Copy each of the following entries word for word, keeping every line as it is.

[Source data]
----------------------------------------

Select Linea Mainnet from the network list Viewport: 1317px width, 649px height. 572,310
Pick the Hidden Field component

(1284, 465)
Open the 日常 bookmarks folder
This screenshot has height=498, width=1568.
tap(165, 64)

----------------------------------------

◆ **Answer to the exercise**
Select Linea Mainnet from the network list Viewport: 1317px width, 649px height. 572,310
Pick the Hidden Field component

(1284, 465)
Open the 日常 bookmarks folder
This screenshot has height=498, width=1568.
tap(165, 64)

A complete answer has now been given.